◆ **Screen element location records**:

========================

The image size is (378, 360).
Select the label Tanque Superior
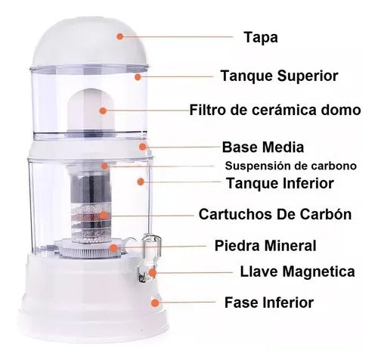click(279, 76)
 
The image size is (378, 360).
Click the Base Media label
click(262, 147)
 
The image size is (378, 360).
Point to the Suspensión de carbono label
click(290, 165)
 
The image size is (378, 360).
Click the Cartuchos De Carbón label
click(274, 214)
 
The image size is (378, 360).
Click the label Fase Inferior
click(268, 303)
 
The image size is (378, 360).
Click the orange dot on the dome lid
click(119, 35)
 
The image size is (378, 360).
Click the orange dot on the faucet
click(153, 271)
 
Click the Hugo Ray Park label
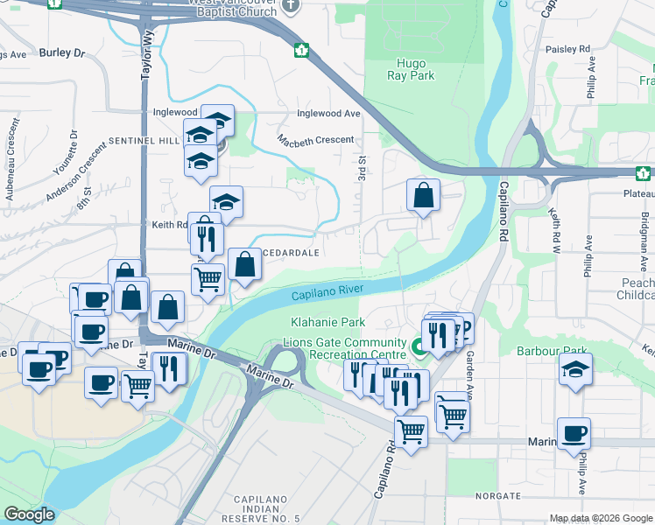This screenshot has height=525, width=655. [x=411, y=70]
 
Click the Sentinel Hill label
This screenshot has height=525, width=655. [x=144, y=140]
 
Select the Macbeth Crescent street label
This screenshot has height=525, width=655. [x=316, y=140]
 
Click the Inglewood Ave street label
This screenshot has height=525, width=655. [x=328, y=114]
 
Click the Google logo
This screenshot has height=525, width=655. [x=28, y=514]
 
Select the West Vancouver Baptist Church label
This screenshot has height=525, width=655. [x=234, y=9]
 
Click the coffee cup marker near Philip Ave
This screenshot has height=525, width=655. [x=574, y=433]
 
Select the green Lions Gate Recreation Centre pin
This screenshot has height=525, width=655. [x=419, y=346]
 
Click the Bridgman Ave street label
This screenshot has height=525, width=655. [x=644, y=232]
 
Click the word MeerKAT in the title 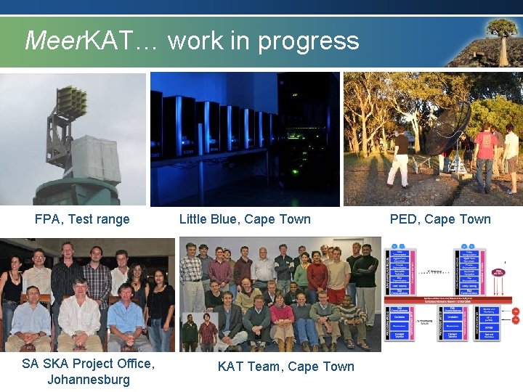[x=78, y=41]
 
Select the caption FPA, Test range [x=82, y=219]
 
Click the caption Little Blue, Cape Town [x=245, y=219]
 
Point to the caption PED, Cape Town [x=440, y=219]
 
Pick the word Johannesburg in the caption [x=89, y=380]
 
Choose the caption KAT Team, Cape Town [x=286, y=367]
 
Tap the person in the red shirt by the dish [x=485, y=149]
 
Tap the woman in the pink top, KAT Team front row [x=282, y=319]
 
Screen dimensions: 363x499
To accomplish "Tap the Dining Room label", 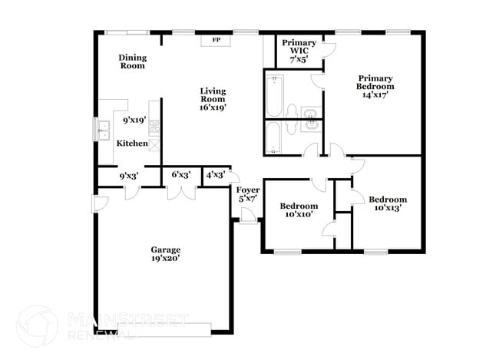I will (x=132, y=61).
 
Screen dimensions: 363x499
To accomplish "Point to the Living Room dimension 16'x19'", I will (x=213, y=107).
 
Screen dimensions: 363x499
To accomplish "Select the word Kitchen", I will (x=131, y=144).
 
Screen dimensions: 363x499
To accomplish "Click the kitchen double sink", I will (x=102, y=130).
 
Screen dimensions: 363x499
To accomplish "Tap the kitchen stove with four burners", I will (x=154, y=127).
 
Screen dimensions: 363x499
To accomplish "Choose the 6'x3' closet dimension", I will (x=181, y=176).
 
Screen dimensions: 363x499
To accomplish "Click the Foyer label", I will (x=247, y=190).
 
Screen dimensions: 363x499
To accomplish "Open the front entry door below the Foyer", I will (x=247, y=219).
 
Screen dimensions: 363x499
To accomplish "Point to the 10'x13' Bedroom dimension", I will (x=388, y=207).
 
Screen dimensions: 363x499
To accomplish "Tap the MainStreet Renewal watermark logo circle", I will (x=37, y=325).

========================

◆ **OBJECTIVE**:
Write out again every line of the listing, starting with the line that contains "Pick the word" and going on through the line that contains "Tap the woman", with 86 added to each coordinate in the answers.

◆ **WRITTEN ANSWER**:
Pick the word Johannesburg in the caption [x=175, y=466]
 
Choose the caption KAT Team, Cape Town [x=372, y=453]
 
Tap the person in the red shirt by the dish [x=571, y=235]
 
Tap the woman in the pink top, KAT Team front row [x=368, y=405]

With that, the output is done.